→ **TO BE DONE**
Could you reproduce the lines from the one containing "Given: Select the 56/190/3XL size row label" through the one containing "point(610,670)", character for character, with both end lines included?

→ **ENTRIES SUPPLIED**

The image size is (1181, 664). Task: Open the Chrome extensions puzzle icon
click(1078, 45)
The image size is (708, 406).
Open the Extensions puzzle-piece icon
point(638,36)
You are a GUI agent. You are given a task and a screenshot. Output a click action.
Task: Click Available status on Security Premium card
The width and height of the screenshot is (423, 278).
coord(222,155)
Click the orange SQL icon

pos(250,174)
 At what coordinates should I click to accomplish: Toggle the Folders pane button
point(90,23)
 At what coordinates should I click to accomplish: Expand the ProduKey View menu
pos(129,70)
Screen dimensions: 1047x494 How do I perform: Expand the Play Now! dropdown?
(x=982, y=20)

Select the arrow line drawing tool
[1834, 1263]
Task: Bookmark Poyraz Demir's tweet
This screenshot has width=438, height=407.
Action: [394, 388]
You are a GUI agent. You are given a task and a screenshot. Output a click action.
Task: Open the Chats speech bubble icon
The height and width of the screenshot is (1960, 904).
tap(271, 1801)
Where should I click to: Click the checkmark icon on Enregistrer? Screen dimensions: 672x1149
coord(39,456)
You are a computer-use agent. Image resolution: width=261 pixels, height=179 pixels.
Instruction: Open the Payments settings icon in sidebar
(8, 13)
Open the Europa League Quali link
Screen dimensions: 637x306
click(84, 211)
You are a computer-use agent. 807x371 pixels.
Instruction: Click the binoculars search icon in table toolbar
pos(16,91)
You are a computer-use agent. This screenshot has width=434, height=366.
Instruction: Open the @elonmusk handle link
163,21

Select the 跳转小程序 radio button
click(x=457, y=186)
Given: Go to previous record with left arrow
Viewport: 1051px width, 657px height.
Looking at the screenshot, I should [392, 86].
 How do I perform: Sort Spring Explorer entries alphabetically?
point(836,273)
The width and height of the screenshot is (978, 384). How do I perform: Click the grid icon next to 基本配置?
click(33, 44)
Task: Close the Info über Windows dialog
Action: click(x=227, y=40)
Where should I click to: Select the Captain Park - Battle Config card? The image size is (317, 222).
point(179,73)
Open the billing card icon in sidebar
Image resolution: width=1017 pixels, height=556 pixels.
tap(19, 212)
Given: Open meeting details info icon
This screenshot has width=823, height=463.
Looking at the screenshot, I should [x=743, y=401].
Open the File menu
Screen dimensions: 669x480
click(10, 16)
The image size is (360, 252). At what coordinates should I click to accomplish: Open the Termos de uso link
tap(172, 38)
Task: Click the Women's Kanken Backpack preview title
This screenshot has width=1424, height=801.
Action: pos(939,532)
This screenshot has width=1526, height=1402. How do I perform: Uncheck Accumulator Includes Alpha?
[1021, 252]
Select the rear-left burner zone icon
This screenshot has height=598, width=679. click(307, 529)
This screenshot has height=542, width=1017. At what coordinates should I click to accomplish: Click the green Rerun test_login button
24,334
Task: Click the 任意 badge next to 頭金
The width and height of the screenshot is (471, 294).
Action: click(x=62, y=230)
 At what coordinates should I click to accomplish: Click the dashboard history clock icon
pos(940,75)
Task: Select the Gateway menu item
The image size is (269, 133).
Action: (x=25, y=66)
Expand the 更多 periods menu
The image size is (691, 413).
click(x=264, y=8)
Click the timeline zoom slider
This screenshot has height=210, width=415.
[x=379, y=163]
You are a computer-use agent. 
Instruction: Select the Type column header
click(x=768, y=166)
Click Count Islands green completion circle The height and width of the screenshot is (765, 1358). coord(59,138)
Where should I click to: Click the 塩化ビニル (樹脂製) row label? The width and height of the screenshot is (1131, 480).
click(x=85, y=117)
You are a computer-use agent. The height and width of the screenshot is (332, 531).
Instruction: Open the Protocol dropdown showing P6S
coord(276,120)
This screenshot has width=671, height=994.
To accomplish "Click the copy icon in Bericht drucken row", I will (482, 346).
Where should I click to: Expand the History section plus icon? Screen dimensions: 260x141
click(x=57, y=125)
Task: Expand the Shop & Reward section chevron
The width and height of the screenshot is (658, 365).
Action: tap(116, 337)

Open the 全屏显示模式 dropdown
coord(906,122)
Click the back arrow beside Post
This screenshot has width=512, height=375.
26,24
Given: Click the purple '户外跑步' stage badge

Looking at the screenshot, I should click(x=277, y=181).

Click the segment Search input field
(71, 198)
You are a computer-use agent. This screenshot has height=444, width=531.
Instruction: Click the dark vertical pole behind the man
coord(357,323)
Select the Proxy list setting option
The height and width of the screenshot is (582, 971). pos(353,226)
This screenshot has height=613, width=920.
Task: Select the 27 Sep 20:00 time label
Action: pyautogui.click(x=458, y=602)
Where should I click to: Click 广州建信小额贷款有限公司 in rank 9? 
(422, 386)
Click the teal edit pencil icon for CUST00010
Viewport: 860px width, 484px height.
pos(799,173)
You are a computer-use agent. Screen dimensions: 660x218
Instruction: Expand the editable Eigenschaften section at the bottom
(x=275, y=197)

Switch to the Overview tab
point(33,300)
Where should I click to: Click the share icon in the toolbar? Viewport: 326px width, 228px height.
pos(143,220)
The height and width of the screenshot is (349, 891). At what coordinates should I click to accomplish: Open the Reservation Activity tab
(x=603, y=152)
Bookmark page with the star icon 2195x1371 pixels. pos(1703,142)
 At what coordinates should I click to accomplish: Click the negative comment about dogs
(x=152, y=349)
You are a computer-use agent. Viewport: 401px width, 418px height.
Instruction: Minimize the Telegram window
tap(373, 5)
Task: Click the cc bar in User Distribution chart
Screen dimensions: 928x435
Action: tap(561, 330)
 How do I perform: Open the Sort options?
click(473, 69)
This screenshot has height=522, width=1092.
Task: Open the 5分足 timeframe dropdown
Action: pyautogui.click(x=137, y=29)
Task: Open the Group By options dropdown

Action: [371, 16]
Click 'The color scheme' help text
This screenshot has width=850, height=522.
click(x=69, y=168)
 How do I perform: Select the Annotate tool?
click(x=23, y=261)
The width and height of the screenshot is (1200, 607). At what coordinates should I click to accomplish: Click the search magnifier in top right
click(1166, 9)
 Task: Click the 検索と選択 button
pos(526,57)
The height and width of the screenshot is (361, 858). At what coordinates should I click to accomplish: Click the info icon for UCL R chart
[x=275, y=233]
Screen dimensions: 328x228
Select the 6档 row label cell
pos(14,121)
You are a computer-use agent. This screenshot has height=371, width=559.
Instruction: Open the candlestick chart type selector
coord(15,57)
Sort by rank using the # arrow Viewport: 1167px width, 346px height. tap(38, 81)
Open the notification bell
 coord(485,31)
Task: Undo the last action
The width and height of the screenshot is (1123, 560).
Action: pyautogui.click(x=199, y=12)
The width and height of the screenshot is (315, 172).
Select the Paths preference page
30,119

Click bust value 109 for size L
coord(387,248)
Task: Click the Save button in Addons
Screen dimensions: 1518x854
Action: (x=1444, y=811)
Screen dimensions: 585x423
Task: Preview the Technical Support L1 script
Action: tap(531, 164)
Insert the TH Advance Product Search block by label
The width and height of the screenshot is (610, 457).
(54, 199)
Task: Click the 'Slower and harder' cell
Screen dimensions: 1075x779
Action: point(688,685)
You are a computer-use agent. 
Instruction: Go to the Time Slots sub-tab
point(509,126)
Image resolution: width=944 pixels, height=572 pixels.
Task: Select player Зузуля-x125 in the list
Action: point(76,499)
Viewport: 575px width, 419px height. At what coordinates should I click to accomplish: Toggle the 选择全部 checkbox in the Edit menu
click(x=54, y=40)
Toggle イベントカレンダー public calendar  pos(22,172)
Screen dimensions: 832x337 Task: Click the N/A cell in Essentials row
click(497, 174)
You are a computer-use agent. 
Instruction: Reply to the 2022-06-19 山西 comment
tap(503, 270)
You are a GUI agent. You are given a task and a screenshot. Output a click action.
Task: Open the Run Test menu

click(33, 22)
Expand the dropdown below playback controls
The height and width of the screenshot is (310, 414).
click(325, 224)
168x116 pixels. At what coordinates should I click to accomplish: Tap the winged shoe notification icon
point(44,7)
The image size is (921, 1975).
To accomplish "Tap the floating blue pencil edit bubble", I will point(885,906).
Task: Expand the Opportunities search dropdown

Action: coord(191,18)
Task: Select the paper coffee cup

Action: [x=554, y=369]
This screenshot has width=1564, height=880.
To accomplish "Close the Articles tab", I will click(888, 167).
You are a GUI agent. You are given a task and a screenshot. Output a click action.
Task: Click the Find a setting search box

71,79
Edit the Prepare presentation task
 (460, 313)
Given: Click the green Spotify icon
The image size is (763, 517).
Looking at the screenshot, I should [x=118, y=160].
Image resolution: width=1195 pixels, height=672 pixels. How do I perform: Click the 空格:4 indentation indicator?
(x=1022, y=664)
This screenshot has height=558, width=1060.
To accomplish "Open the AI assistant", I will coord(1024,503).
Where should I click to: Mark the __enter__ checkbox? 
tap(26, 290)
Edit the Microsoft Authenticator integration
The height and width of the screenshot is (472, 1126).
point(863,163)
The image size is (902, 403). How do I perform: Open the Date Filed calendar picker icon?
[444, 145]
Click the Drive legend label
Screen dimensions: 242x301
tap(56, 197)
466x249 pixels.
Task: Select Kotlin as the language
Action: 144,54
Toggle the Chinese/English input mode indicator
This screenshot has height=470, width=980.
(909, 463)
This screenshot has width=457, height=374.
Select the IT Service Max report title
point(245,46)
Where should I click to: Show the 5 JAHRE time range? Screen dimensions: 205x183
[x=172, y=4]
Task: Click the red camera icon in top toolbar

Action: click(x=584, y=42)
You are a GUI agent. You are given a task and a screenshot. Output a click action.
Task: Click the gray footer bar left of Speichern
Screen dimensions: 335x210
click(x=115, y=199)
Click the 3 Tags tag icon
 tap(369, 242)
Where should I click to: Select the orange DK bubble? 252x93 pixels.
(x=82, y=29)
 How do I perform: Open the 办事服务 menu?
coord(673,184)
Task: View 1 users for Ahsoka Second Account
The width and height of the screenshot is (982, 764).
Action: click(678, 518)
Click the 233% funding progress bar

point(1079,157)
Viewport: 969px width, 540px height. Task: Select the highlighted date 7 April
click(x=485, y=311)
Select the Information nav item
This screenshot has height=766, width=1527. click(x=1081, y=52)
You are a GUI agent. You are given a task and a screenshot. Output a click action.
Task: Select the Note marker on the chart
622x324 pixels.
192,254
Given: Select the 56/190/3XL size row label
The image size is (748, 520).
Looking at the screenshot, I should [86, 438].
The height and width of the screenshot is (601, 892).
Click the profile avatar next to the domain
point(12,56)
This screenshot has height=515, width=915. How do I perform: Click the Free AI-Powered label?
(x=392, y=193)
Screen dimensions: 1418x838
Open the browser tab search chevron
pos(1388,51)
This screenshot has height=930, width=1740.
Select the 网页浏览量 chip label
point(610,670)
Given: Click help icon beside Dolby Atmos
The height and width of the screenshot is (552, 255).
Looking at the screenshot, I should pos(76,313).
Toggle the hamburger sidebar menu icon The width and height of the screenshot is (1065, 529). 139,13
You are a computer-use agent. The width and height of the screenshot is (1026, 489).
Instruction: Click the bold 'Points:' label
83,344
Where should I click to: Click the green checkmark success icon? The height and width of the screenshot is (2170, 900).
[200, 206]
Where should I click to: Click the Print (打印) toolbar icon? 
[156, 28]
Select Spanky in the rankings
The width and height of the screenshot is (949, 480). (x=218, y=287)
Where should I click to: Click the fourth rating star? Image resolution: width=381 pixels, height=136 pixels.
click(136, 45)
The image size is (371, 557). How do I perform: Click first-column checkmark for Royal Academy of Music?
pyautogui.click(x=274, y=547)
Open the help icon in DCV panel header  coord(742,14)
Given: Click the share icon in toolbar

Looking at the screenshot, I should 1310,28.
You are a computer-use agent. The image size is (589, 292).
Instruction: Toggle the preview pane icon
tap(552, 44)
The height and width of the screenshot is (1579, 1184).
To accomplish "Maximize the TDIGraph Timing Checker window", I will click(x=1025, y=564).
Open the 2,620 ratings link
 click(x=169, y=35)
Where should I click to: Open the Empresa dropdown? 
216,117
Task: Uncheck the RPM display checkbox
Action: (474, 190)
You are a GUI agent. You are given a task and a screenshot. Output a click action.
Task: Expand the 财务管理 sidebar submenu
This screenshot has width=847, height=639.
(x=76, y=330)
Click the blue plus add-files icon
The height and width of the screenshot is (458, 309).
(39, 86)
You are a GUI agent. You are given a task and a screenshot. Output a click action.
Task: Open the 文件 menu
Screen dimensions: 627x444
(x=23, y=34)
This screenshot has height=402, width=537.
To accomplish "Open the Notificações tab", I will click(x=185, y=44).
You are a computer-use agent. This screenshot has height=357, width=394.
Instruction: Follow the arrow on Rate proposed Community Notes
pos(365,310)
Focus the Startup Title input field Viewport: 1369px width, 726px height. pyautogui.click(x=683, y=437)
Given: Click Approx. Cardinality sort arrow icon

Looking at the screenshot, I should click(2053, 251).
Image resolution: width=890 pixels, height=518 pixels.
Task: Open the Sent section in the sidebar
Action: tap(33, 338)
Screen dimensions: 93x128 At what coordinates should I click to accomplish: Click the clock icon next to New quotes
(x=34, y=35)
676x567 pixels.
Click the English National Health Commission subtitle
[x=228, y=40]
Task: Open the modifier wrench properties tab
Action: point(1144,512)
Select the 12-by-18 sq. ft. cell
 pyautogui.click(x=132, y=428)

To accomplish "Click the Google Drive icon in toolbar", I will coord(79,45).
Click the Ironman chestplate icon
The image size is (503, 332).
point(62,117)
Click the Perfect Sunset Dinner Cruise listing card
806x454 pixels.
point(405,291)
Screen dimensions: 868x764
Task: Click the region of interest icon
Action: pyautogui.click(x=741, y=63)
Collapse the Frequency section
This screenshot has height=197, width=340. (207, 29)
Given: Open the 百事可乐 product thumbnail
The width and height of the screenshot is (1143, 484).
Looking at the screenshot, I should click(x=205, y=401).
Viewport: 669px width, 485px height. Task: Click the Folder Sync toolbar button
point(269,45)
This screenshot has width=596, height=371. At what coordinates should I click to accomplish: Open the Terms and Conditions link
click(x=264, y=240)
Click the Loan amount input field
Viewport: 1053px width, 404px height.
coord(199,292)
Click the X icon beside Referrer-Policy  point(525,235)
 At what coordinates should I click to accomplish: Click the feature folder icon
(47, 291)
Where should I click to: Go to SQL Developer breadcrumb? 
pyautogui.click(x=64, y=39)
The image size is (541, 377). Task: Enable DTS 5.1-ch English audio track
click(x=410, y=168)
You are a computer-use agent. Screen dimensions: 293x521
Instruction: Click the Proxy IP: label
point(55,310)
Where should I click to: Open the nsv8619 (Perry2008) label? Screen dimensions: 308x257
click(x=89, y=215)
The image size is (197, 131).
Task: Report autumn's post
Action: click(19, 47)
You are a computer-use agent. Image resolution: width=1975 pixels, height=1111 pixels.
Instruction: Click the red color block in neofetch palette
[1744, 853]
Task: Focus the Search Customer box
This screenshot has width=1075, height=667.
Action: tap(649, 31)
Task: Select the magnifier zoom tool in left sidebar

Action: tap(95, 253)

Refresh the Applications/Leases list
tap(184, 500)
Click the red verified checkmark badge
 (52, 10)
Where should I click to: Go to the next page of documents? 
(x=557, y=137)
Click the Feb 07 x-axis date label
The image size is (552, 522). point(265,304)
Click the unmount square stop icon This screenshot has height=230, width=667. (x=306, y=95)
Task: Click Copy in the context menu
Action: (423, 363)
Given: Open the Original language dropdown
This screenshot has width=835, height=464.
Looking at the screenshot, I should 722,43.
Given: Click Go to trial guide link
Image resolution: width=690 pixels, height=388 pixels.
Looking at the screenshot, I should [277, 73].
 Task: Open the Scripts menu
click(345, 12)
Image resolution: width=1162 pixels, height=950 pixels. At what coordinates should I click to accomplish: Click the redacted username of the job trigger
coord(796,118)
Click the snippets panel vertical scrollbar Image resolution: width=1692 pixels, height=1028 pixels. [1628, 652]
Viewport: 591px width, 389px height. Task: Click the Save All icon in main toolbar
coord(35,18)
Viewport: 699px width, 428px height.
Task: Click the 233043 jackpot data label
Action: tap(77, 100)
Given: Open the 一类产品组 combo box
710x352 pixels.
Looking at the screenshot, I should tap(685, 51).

→ **RESULT OF THIS TASK**
Given: Select the 56/190/3XL size row label
The image size is (748, 520).
Looking at the screenshot, I should [86, 438].
The height and width of the screenshot is (601, 892).
Click the profile avatar next to the domain
point(12,56)
This screenshot has height=515, width=915. How do I perform: Click the Free AI-Powered label?
(x=392, y=193)
Screen dimensions: 1418x838
Open the browser tab search chevron
pos(1388,51)
This screenshot has height=930, width=1740.
Select the 网页浏览量 chip label
point(610,670)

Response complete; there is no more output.